### TAREFA PROPOSTA 1:
Transcreva na íntegra, sem qualquer alteração, o excerto sobre a toponímia das ruas do Porto.

### EXCERTO DO TEXTO:
Quando foi convidada a fazer um espectáculo no âmbito do programa municipal Cultura em Expansão, a actriz e encenadora, que diz ter “uma obsessão em ir à raiz das coisas”, dirigiu-se de imediato ao Arquivo Municipal do Porto. Ainda não sabia exactamente o que procurava, mas tinha papel, caneta e vontade de se atirar à memória das ruas do Porto. Pegou n’As ruas do PôrtoRelatório da Comissão de Toponímia (1935), que regista a primeira reunião da comissão para mapear a cidade. Leu as 68 páginas de um só fôlego e encontrou nelas a inquietação para arrancar com Todos os Dias me Sujo de Coisas Eternas, que se estreia na sexta na Casa d'Artes do Bonfim. “Discutem-se ruas que estão por nomear e, ao longo de duas páginas, há várias propostas onde não consta uma única mulher.”

### Dados de alvos de clique:
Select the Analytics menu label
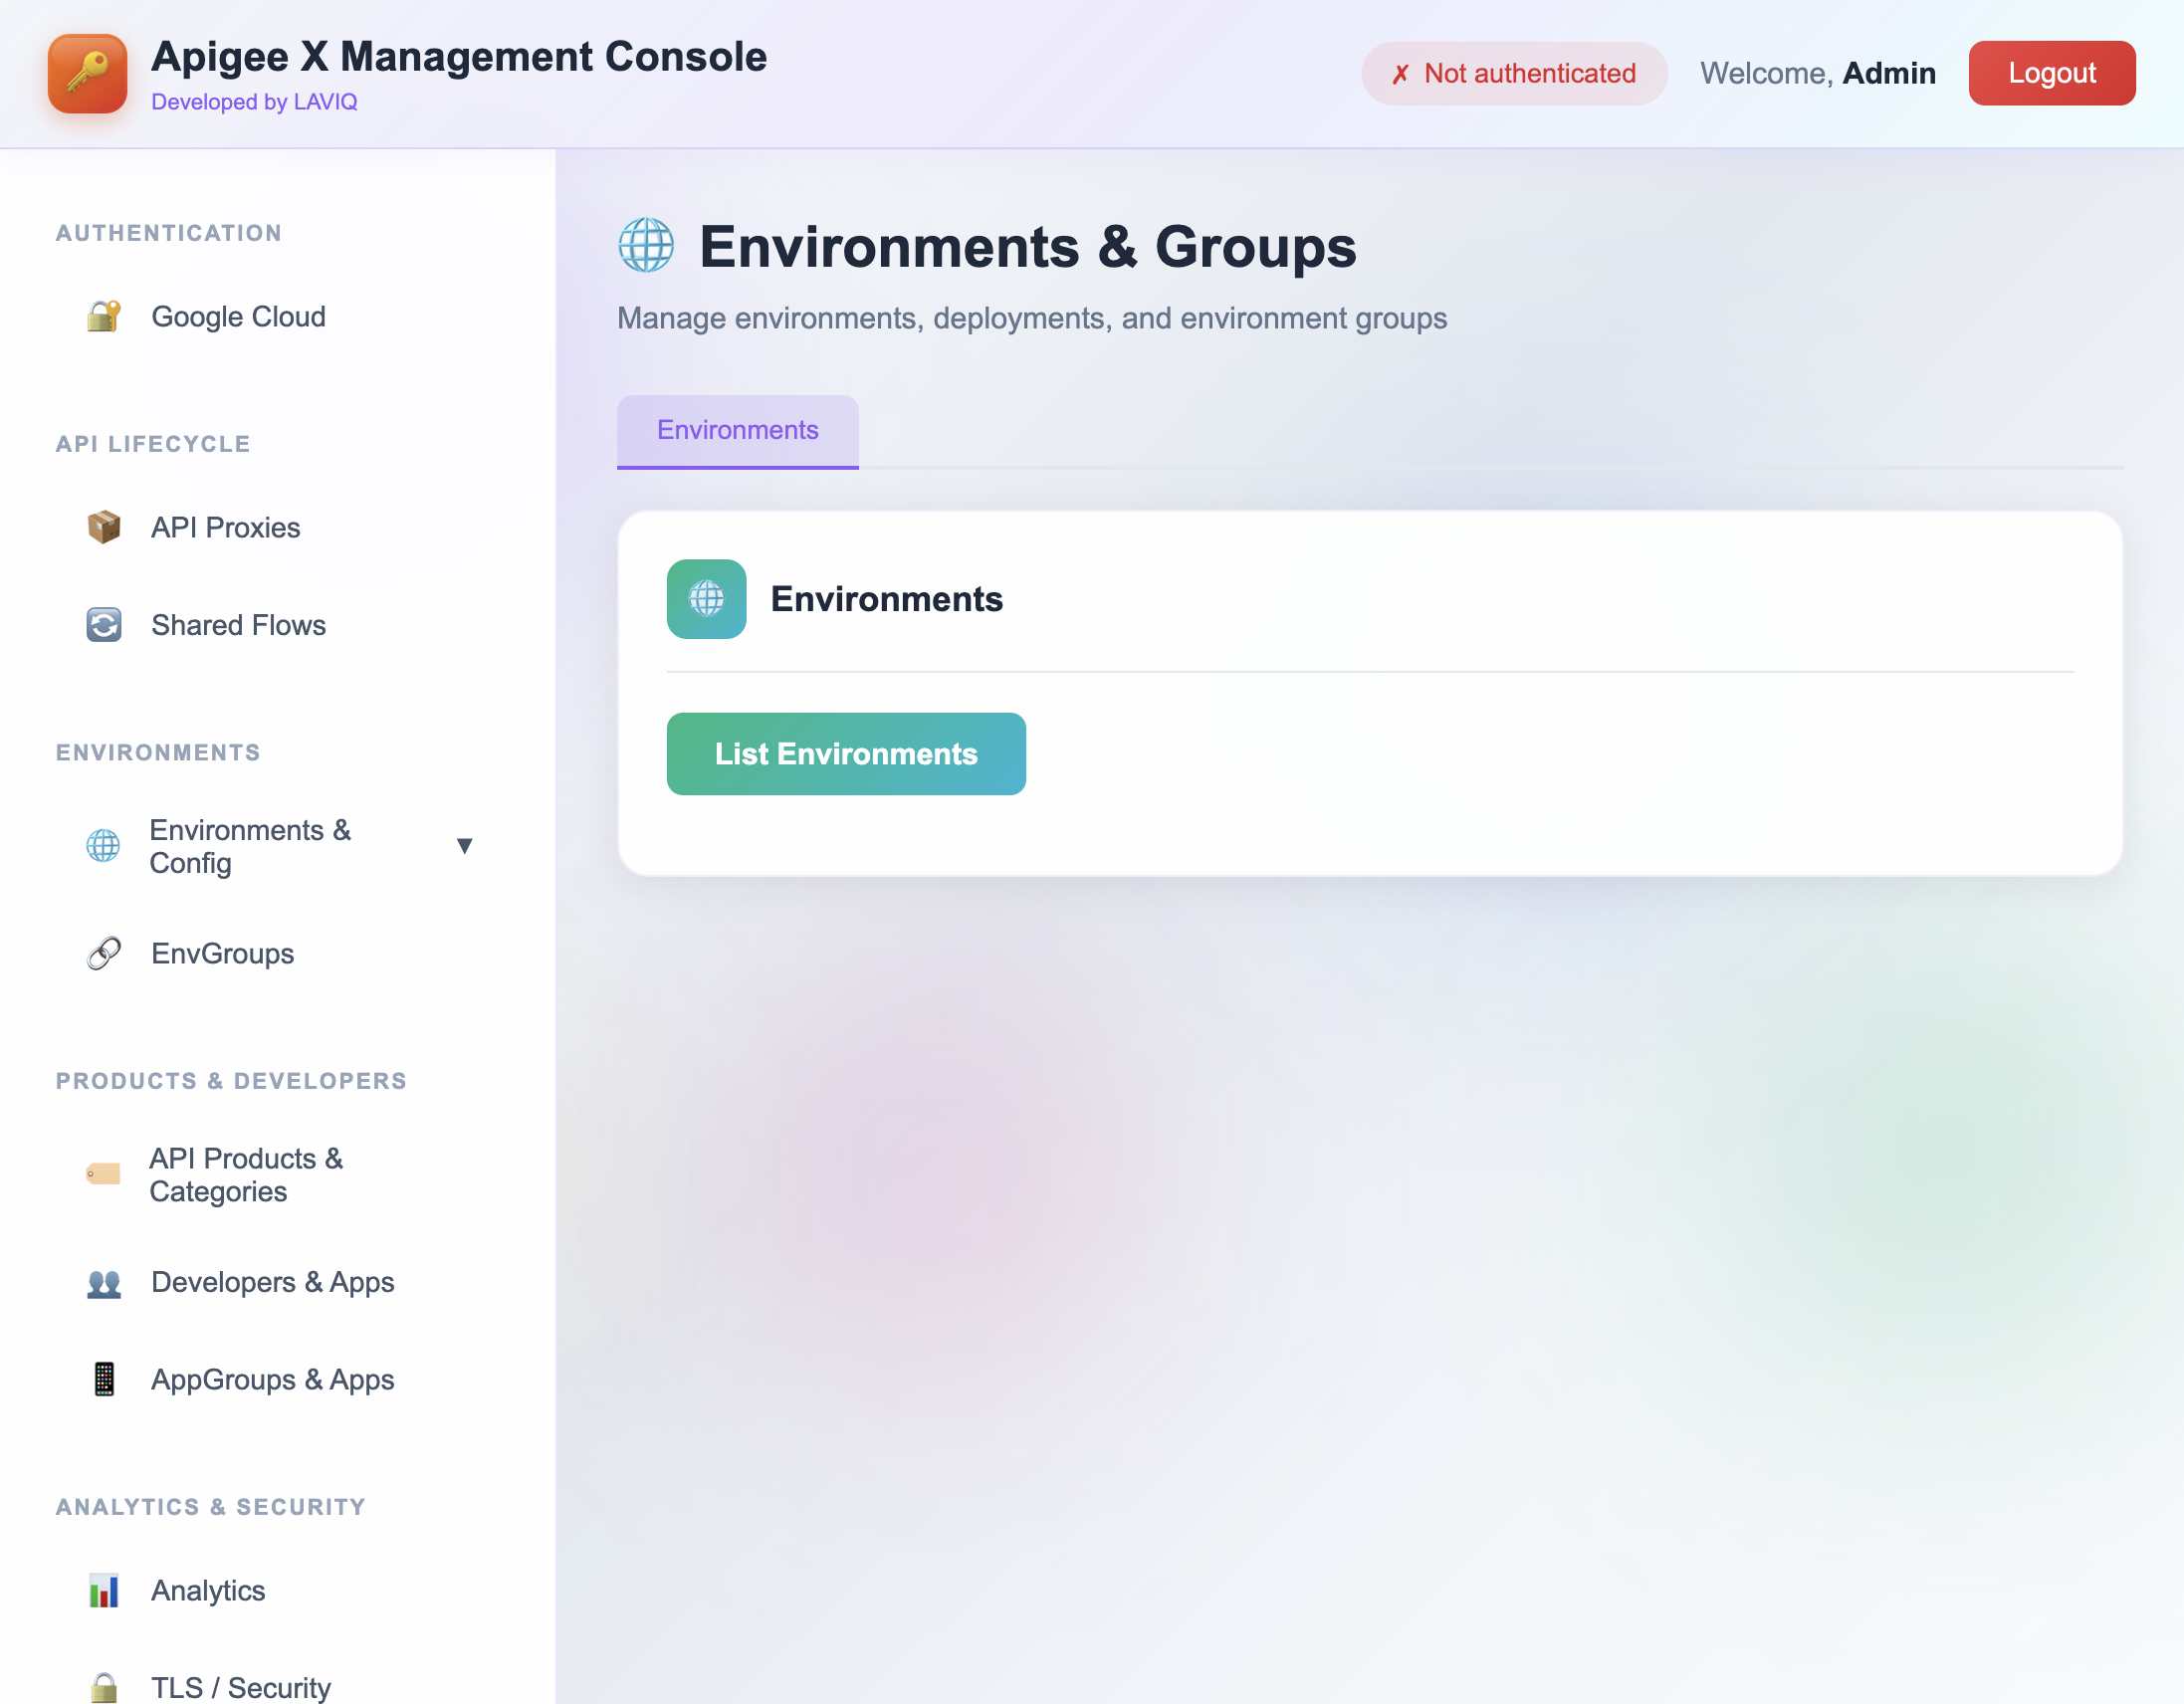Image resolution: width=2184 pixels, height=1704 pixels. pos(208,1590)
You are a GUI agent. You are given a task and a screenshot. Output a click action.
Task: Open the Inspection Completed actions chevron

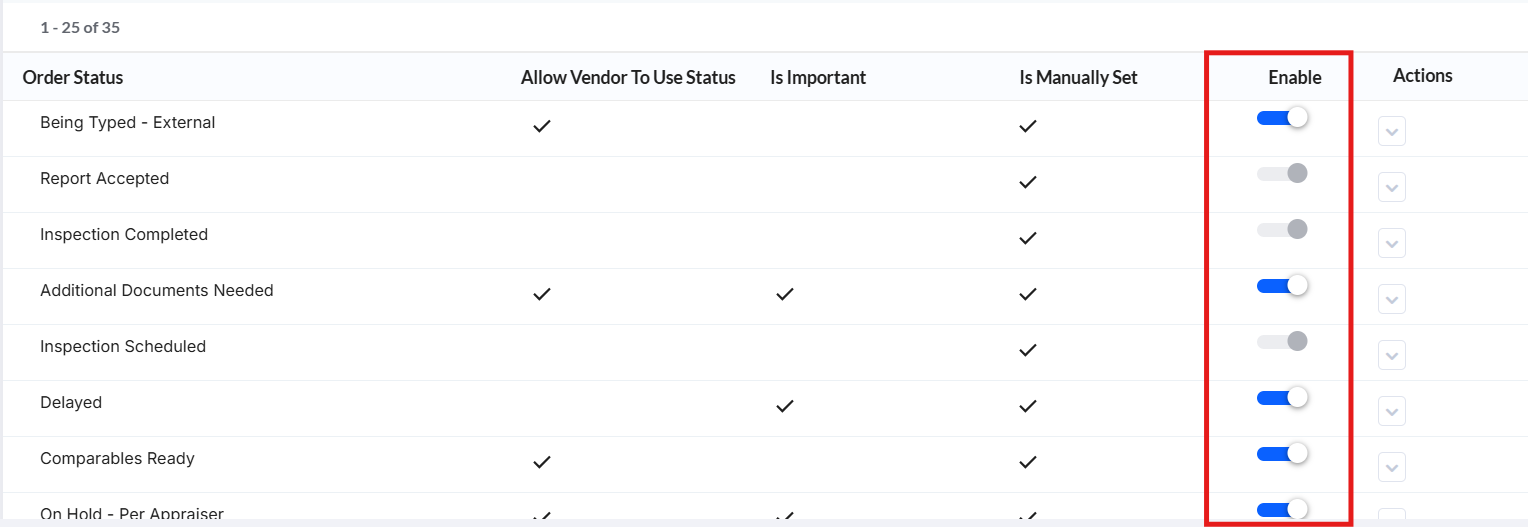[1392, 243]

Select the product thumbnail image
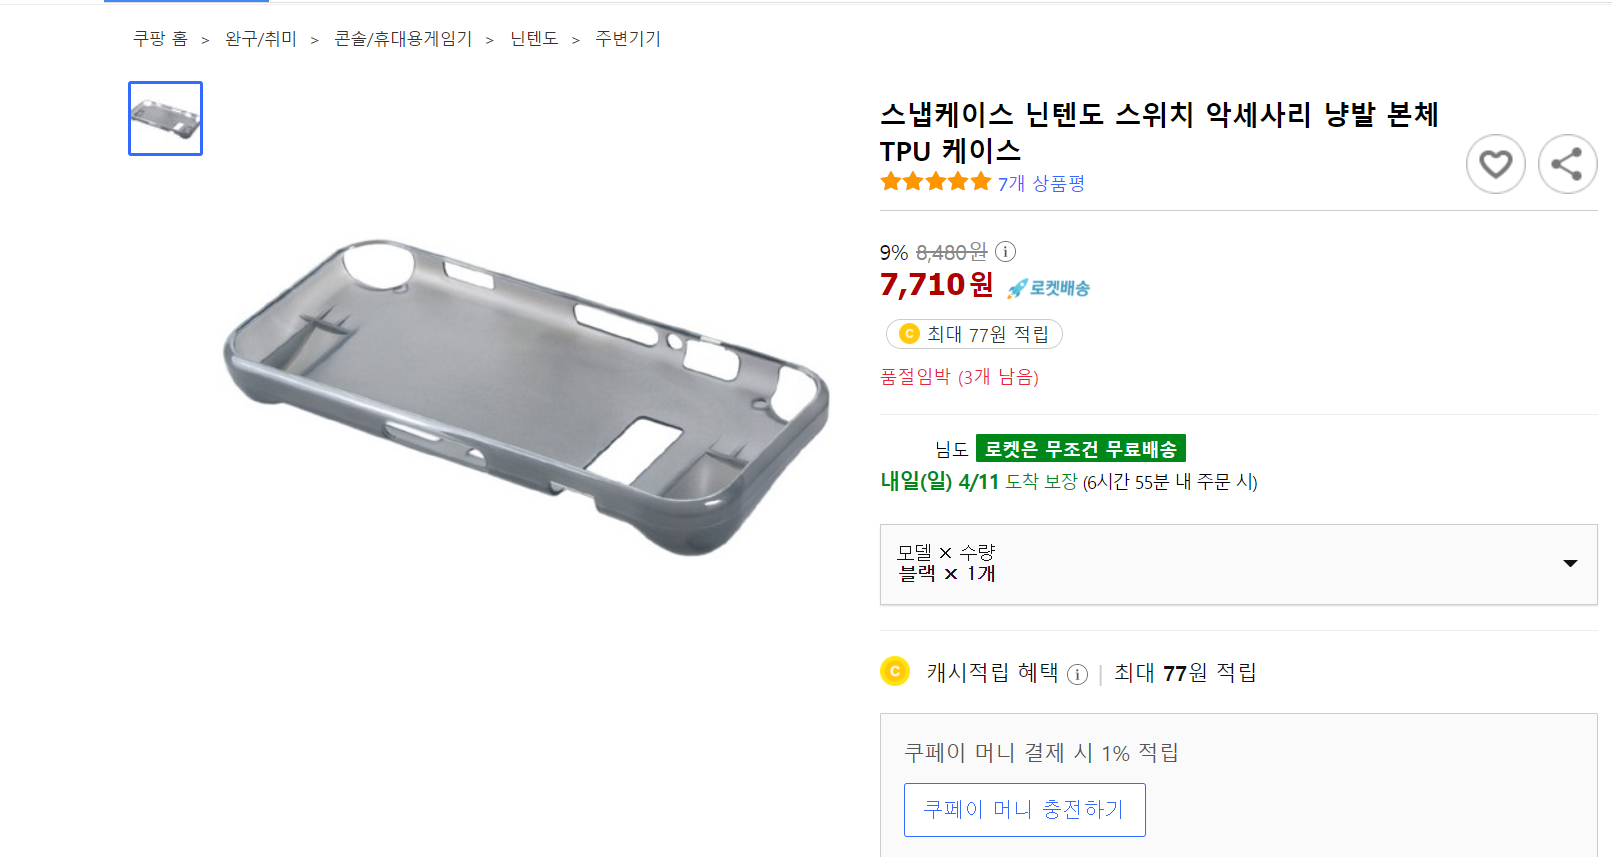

### TAREFA PROPOSTA 2:
Por favor, reescreva a parte dos registos que abre com a linha que contém "You are a GUI" e segue até ao fim dos registos, trocando "thumbnail" por "preview" e mantendo tudo o resto igual. Deixe as imagens de fora.

### RESULTADO DO EXERCÍCIO 1:
Quando foi convidada a fazer um espectáculo no âmbito do programa municipal Cultura em Expansão, a actriz e encenadora, que diz ter “uma obsessão em ir à raiz das coisas”, dirigiu-se de imediato ao Arquivo Municipal do Porto. Ainda não sabia exactamente o que procurava, mas tinha papel, caneta e vontade de se atirar à memória das ruas do Porto. Pegou n’As ruas do PôrtoRelatório da Comissão de Toponímia (1935), que regista a primeira reunião da comissão para mapear a cidade. Leu as 68 páginas de um só fôlego e encontrou nelas a inquietação para arrancar com Todos os Dias me Sujo de Coisas Eternas, que se estreia na sexta na Casa d'Artes do Bonfim. “Discutem-se ruas que estão por nomear e, ao longo de duas páginas, há várias propostas onde não consta uma única mulher.”

### RESULTADO DO EXERCÍCIO 2:
You are a GUI agent. You are given a task and a screenshot. Output a click action.
Task: Open the Inspection Completed actions chevron

[1392, 243]

Select the product preview image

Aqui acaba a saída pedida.